6.2 Default Deny Thinking
Client VPN harus didesain default deny:
Authenticate user
Grant only required destination CIDRs
Deny by absence of rule
Restrict with SG/firewall again
Log all sessions
Jangan membuat “temporary all access” lalu lupa.
7. Authentication Model
Client VPN mendukung beberapa model authentication:
| Model | Cocok untuk | Catatan |
|---|---|---|
| Mutual certificate | Strong device/client certificate identity | Perlu lifecycle CA/cert revocation |
| Active Directory | Enterprise user/password/MFA via AD integration | Cocok untuk org dengan AWS Managed Microsoft AD/AD Connector |
| SAML federation | Centralized SSO/IdP | Cocok untuk Okta/Entra/IdP SAML compatible |
| Mutual + user-based | Device + user assurance | Lebih kuat, lebih kompleks operasional |
7.1 Mutual Authentication
Dengan mutual certificate, client dan server menggunakan certificate.
Kekuatan:
- device/client credential kuat;
- tidak bergantung penuh pada password;
- cocok untuk restricted admin endpoint.
Risiko operasional:
- certificate issuance harus terkontrol;
- revocation harus jelas;
- lost laptop procedure harus cepat;
- certificate sharing harus dicegah;
- expired certificate bisa menjadi incident.
7.2 SAML Federation
Dengan SAML, identity tetap di IdP pusat.
Kekuatan:
- user lifecycle mengikuti IdP;
- MFA/conditional access bisa terpusat;
- group-based authorization lebih natural;
- offboarding lebih cepat.
Risiko:
- IdP outage dapat memblokir new sessions;
- group mapping harus dipantau;
- session duration policy harus sesuai risk;
- break-glass strategy perlu disiapkan.
7.3 AD Authentication
AD cocok jika organisasi masih bergantung pada directory enterprise tradisional.
Kekuatan:
- integrasi user/group lama;
- MFA dapat digunakan jika dikonfigurasi melalui Directory Service path yang sesuai;
- familiar untuk network/security team.
Risiko:
- dependency ke AD/DNS sangat kritikal;
- latency ke directory mempengaruhi login;
- group sprawl bisa membuat authorization sulit diaudit.

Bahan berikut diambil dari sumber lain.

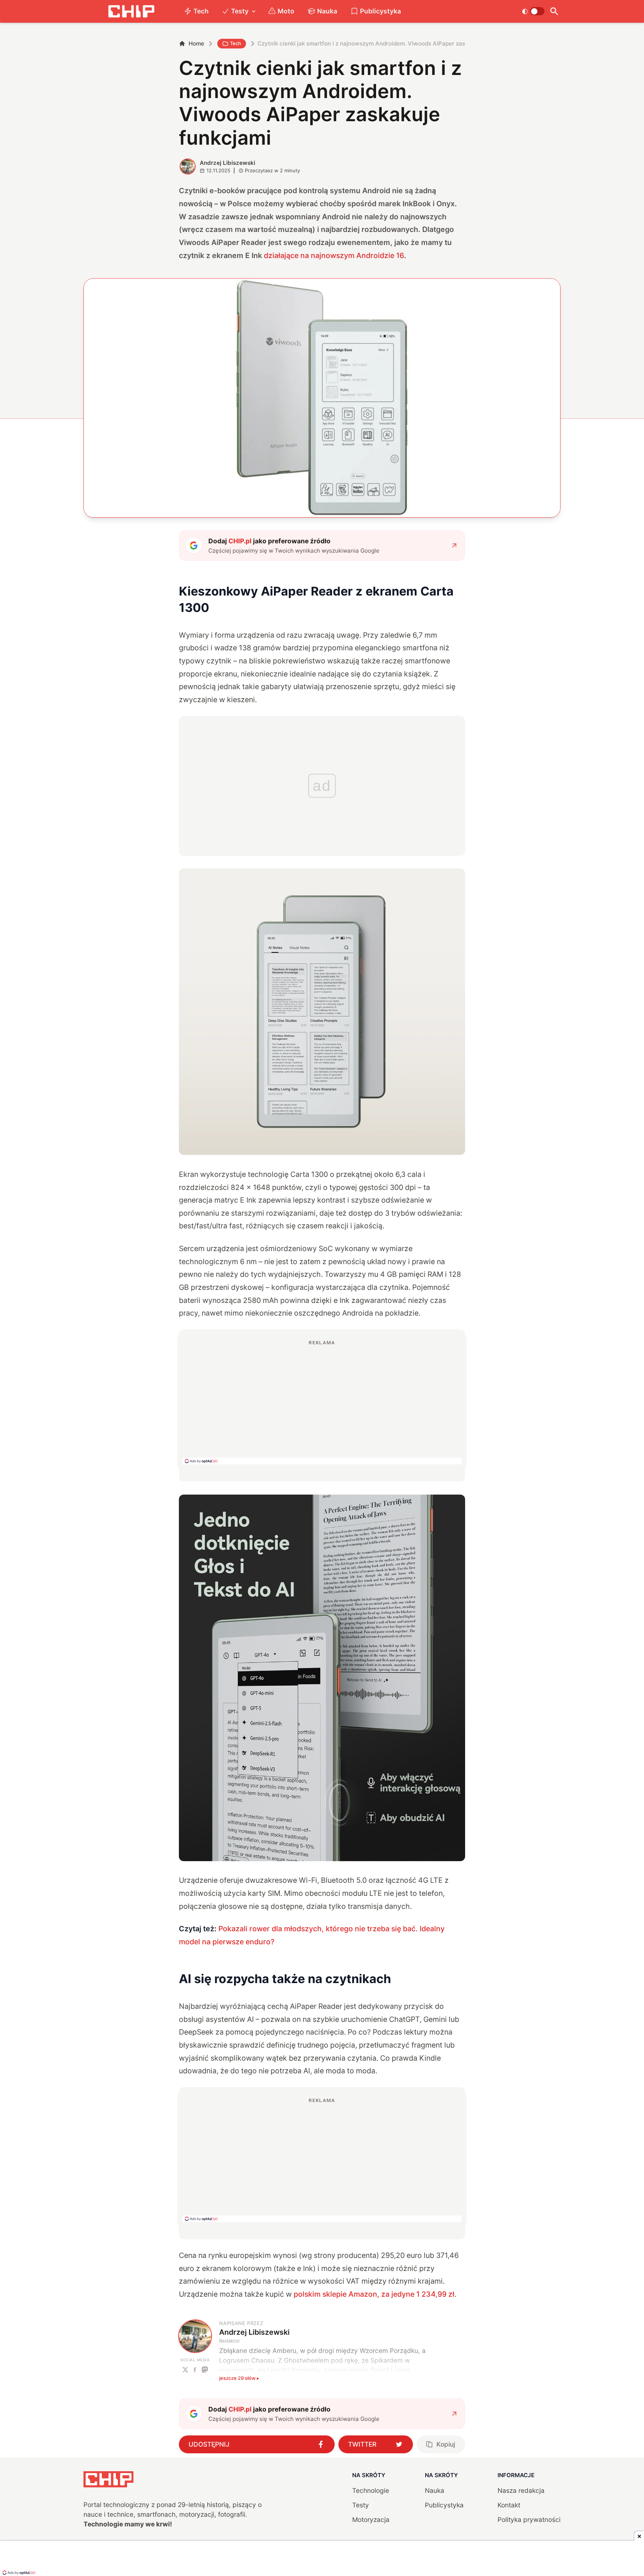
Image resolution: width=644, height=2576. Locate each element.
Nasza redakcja (521, 2490)
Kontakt (509, 2505)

8. Split Tunnel vs Full Tunnel
Ini keputusan besar.
8.1 Split Tunnel
Split tunnel berarti hanya traffic ke route tertentu yang masuk VPN. Traffic internet biasa tetap keluar dari network lokal user.
Kelebihan:
- mengurangi latency internet user;
- mengurangi AWS data transfer/egress;
- mengurangi load pada NAT/egress VPC;
- cocok untuk developer/admin access ke private resources.
Risiko:
- device bisa berbicara ke internet dan private network bersamaan;
- policy enforcement internet tidak central kecuali endpoint security mengontrolnya;
- route updates pada split tunnel dapat reset client connections;
- jika route terlalu luas, split tunnel menjadi hampir full tunnel tapi tanpa governance penuh.
8.2 Full Tunnel
Full tunnel mengirim semua traffic melalui VPN, biasanya route 0.0.0.0/0.
Kelebihan:
- centralized egress inspection;
- internet traffic dapat diaudit/filter dari AWS/enterprise path;
- cocok untuk managed workstation use case tertentu.
Biaya/risiko:
- egress cost naik;
- latency semua internet traffic naik;
- NAT/egress VPC menjadi critical path;
- route
0.0.0.0/0harus hati-hati; - DNS behavior harus dirancang;
- outage Client VPN mengganggu semua akses internet user.
8.3 Decision Rule
Need access only to AWS/on-prem private CIDR?
-> split tunnel
Need central internet inspection for remote users?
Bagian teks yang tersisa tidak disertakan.